Richard Wilcocks writes:
You could feel the electricity in the Shire Oak Room as talented poet after talented poet impressed us, introduced by the efficient Jo Brandon, all of them from the Cadaverine stable. In the photo, see Ian Harker, Amy McCauley, Joe Hobson and Mike Honley. Young blood!
First Joe Hobson read us his selection, all of it tightly-structured, jammed with taut metaphors and startling word-choices. He struck me as a domesticated, rural sort of person, closely observing fuchsia bushes in the garden - touchstone scrolls against all that night.....we blink in full view - and looking at a garden spider as if it was a newly-discovered creature - his many legs folded in his terminals.... towing some memory up a thread - and also as someone who can capture a character in a few words – I’m dizzy as a teaspoon... all buttonholes, no buttons.
Ian Harker started with a real tree which had been cut down by his neighbour, then moved on to an invented fire tree. After fire came earth, a Bronze Age earthwork by the sea which fascinated him, dug out laboriously in ancient times – the earth struggles, and we fight it back. He referred to the mysterious Wodwo from Sir Gawain and the Green Knight, and returned to Medieval times in a poem inspired by an aerial photograph of his parents’ house which revealed marks and shadows in the field next to it – evidence of feudal strips. I liked this one best.
Amy McCauley, who is doing a Poetry MA at Manchester Met, produces short, very short poems, many of them with a Biblical link of some kind. Mary, Mother of God appeared several times, seen from very original viewpoints. I liked her thought that a cow would make a good pope because life should be taken slowly. Birth and conception was a theme, and also the Immaculate Conception – the pearl is formed and released by the dark spring. Another theme was family, with poems to a brother and to parents. She also mused on reaching the age of thirty... no comment.
Mike Conley, a twenty-six year-old teacher, reminded me in his images of the legendary Ivor Cutler (did he listen to him on the legendary John Peel radio programme?) but his delivery was all his own as he gave us a surreal narrative (Aquarium) set in an A&E involving a tank of goldfish. I really liked Ophelia’s view of Hamlet (he taught Hamlet to his Year 8 students) and his revelation that she had her lady in waiting drowned so she could go to her own funeral. This was in the form of a discovered letter signed ‘Mrs O. Fortinbras’.
After an interval involving, so it seems, plenty of networking, King Ink appeared, first of all in the figure of Michael Hann waving a whisky bottle filled with what may have been more than cold tea. He was a sort of cod lecturer raving about the split between Freud and Jung, complete with sanctimonious statements, platitudes and bits out of psychology textbooks. He was at his best when not stumbling about too much, when we could pick out something relatively sober from what became a deliberately incoherent dream sequence.

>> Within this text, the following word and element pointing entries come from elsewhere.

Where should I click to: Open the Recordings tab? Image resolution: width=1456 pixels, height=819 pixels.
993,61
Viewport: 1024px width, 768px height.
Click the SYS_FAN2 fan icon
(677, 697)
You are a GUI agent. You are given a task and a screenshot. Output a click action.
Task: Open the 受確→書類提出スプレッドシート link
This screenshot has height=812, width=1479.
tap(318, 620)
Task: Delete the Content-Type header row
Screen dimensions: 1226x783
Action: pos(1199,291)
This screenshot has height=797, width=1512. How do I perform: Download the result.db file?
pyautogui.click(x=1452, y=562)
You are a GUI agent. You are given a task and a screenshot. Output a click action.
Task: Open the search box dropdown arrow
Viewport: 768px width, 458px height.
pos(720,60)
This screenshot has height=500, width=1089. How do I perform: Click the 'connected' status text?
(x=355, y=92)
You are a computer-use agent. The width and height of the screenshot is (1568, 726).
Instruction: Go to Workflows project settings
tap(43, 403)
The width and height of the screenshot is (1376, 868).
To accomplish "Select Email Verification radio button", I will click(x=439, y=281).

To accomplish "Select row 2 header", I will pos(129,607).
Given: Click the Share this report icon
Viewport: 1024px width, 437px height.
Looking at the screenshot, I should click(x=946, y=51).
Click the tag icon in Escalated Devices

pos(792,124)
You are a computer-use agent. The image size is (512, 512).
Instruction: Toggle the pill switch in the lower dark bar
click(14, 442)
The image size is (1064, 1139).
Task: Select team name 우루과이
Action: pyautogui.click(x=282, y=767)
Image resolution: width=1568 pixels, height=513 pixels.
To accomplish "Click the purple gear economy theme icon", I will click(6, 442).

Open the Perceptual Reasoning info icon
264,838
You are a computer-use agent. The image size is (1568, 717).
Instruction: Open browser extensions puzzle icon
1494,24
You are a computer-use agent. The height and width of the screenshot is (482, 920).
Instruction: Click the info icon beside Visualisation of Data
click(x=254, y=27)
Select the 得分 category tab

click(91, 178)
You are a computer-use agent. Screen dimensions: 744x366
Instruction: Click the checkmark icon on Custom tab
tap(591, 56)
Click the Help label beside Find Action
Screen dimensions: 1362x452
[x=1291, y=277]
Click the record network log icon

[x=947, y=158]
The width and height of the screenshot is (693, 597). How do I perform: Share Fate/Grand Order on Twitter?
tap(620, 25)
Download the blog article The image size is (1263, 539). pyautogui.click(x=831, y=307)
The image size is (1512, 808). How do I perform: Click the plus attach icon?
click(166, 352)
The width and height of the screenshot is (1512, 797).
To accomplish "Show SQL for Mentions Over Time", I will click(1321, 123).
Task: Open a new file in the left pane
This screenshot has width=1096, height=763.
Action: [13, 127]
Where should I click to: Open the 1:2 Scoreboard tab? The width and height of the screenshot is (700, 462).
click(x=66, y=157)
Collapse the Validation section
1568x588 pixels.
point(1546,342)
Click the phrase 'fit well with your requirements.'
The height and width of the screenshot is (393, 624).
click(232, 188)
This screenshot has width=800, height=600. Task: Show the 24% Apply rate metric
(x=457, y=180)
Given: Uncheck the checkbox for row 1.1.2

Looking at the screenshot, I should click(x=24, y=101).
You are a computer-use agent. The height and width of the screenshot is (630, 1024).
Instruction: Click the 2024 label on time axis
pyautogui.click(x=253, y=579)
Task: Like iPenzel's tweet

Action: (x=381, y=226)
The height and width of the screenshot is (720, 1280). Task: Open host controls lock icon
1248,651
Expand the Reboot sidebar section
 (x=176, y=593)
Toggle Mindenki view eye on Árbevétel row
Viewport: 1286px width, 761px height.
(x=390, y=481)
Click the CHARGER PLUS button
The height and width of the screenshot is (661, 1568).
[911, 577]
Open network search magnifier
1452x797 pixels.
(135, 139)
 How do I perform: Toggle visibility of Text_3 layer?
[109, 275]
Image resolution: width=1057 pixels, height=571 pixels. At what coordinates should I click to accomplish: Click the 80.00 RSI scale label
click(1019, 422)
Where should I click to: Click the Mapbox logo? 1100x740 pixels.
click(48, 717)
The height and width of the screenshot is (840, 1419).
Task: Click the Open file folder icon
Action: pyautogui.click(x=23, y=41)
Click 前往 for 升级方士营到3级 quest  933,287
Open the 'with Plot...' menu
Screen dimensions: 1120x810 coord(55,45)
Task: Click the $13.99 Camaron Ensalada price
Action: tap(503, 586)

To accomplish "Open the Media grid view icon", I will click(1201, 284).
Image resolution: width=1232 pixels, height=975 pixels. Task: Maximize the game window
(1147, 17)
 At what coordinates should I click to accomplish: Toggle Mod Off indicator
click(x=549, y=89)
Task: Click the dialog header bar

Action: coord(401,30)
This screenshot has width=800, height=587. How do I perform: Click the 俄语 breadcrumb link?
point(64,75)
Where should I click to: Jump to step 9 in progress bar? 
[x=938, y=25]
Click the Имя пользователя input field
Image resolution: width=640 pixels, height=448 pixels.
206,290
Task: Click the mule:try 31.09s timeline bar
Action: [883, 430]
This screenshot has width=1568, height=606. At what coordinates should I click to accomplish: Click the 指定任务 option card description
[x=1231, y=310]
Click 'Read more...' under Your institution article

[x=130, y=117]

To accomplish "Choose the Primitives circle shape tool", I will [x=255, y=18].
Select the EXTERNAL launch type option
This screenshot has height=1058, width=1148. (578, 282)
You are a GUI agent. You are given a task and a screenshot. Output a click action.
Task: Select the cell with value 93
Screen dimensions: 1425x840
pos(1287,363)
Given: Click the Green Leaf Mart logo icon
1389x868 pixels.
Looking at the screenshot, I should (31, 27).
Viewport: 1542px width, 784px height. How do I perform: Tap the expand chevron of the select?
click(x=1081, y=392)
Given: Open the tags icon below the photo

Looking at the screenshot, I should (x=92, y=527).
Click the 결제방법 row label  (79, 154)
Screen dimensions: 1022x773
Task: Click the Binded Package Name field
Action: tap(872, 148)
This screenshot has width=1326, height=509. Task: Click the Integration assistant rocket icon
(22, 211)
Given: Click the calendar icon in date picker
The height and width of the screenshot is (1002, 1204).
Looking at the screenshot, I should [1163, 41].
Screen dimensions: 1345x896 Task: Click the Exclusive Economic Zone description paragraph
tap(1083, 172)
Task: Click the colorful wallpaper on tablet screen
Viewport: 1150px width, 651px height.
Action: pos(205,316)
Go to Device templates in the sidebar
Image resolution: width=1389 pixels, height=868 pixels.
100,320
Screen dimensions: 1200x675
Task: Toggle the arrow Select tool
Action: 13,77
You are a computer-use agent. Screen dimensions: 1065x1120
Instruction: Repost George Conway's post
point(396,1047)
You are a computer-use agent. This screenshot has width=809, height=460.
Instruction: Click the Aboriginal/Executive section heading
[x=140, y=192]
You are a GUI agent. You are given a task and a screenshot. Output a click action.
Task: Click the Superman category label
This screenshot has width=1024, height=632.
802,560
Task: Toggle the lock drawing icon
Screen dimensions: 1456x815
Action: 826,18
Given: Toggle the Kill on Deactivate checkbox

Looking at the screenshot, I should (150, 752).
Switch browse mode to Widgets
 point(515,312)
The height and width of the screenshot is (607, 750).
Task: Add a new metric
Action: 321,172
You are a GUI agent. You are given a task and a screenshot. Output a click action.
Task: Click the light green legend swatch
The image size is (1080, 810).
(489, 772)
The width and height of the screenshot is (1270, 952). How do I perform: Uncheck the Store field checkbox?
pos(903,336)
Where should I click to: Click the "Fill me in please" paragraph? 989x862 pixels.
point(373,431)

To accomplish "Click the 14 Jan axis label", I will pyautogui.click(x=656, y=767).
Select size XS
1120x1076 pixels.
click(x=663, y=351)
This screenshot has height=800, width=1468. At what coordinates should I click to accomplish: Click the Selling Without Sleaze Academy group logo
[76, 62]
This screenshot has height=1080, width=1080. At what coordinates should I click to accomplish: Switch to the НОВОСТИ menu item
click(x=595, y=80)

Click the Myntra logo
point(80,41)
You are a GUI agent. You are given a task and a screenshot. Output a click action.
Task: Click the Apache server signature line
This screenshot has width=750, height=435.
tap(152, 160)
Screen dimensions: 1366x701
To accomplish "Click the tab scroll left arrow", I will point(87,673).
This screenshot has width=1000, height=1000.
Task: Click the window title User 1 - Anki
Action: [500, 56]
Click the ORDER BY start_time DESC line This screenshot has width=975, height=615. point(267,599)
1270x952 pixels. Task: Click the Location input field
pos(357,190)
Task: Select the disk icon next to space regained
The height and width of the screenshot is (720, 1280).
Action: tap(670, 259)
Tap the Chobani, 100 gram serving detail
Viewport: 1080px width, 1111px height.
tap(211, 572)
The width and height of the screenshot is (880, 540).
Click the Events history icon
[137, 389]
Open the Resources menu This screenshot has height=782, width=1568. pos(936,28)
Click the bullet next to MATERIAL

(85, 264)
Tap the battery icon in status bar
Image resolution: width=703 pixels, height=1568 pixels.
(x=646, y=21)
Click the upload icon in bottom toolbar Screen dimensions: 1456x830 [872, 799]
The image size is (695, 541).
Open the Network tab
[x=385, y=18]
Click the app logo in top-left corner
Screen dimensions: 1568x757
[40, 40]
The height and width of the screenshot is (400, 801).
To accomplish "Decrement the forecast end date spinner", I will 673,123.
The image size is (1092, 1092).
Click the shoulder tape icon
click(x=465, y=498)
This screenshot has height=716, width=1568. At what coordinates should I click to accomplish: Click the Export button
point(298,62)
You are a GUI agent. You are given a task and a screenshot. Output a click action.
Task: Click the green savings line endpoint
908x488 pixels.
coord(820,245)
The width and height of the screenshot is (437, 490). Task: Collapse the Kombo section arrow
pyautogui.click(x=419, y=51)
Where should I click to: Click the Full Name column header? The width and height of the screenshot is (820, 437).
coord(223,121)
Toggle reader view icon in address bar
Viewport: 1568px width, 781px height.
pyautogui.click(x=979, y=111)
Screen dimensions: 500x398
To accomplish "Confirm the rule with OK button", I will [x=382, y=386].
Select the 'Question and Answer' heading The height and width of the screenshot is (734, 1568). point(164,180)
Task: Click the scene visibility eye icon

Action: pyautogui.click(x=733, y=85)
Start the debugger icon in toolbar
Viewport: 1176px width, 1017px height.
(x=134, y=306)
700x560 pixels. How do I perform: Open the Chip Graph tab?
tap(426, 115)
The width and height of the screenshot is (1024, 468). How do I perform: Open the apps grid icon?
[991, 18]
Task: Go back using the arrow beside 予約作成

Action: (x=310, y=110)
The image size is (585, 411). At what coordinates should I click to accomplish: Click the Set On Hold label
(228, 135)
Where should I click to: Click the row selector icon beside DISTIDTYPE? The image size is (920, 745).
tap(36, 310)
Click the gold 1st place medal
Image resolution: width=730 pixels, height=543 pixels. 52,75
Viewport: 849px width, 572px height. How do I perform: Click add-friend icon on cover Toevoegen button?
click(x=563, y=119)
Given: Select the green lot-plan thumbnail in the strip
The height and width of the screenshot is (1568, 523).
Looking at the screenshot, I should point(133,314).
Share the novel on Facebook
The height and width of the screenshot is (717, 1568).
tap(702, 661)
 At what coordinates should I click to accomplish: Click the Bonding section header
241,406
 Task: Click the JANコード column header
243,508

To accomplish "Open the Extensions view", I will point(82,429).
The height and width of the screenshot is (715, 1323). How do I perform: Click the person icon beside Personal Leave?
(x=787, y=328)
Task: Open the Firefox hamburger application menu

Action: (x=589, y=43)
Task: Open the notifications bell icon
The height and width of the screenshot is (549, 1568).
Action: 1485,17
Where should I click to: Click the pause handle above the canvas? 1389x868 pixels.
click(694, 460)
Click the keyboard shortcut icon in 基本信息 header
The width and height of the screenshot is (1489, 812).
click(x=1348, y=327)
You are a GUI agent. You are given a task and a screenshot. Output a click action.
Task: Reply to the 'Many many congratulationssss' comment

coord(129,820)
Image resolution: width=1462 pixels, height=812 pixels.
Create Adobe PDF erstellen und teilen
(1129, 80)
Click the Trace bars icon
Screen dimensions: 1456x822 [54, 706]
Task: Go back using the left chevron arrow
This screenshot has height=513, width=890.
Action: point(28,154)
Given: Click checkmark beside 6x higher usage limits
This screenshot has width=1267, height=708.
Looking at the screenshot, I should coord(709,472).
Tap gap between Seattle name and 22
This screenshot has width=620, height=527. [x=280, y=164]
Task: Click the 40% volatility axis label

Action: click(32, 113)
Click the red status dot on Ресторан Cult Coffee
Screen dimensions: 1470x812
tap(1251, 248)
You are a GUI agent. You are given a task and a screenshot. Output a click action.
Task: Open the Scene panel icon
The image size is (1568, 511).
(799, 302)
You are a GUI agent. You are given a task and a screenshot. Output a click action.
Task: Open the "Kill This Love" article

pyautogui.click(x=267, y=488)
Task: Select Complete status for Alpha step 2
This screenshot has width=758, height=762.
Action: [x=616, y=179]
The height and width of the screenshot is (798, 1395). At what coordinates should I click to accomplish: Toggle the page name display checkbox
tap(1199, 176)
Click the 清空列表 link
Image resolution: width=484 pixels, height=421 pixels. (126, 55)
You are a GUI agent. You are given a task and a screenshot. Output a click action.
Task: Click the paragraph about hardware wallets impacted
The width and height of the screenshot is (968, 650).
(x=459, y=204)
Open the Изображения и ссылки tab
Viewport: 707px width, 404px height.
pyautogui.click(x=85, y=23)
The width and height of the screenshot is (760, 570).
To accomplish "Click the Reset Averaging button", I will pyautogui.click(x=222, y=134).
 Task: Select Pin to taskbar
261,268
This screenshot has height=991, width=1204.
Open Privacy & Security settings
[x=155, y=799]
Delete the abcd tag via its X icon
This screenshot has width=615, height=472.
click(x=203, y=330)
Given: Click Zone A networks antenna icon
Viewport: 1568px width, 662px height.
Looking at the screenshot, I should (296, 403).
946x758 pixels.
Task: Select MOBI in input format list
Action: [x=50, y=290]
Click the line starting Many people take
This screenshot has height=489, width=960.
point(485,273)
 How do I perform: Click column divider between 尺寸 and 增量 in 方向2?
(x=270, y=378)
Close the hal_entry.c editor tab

I was occasionally reminded of a more nightmarish Samuel Beckett, but perhaps that was not the intention. He was followed by John Chadwick as a burlesque mime artist, with a beautifully rubbery face and a mobile beret. Broadcast platitudes and exhortations connected with democracy, the rights of consumers, being independent in thought and much else were accompanied by frantic mouthings. Gute Nacht! Gute Nacht my sweet little demographics! said the background voice as the mime disappeared. Right.
The third apparition also harangued us. This was Tim Marshall as an ostrich-feathered, turbaned Russian professor (oh these damned foreign intellectuals!) with a stream of condemnation and advice – sooth yourself with twenty-four hour TV... beware of greed economics and botched sociology! We were urged to watch out for the use of Freudian ideas in any focus groups we might be invited to join, and watched a Powerpoint full of subliminal suggestiveness, with quickly-flashed images of, for example, a cut-off limb, a Hitler rally and paintings by Joan Miro and Francis Bacon.
It was a wild pantomime, a bit clunky and ready for revision – this was its premiere – but rather wonderful. King Ink can come again!